Türk Edebiyatındaki en meşhur kasidelerin başında yer alan Su Kasidesi Hz.Muhammed’e yazılmış en iyi naatlar arasında yer alır.
Su Kasidesi
1.Beyit
Saçma ey göz eşkten gönlümdeki odlare su
Kim bu denlü dutuşan odlara kılmaz çâre su
(Ey gözüm, gönlümde yanan ateşlere su saçma, onları söndürmeye çalışma ki bu kadar hararetle tutuşan ateşlere suyun faydası olmaz.)

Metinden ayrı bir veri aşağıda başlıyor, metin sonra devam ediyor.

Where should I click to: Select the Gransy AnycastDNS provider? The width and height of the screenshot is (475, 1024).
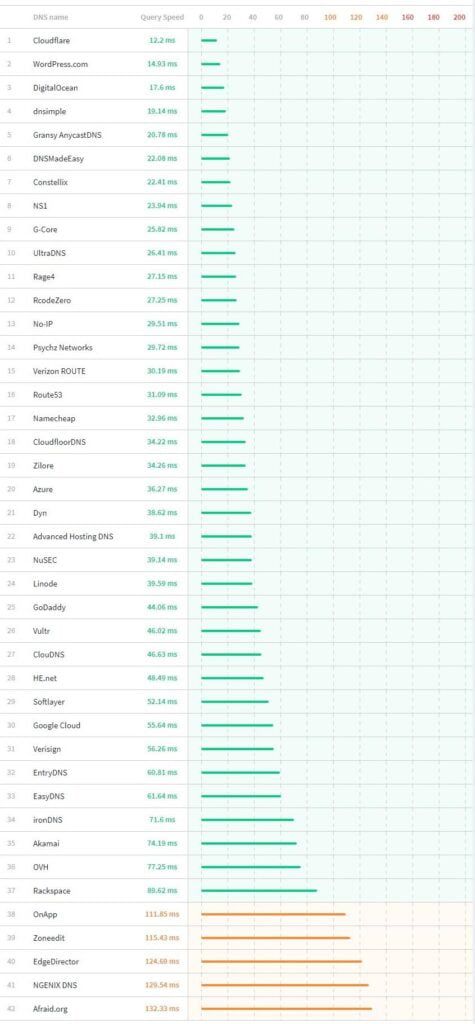[67, 135]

Ateş ile su arasında tezat sanatı yapılmıştır. Gönüldeki ateşe suyun fayda etmeyeceği belirtilmiş bu beyitte şair tarafından. Su ateşleri söndürebilir. Suyun ateşi söndüremeyeceğini düşünmek tezat sanatı ile mübalağa sanatını oluşturur. Ancak bu ateş fiziki değildir manevi bir yakıcı ateştir. Bu durumda su manevi ateşe etki etmeyecektir.
2. Beyit
Âb-gûndur günbed-i devvâr rengi bilmezem
Yâ muhît olmış gözümden günbed-i devvâra su
(Şu yukarıda dönen kubbenin rengi yani gökyüzünün rengi su renginde midir? Yoksa gözümden akan yaşlar mı bu kubbeyi kaplayıp bu renge çevirmiştir, bilmiyorum.)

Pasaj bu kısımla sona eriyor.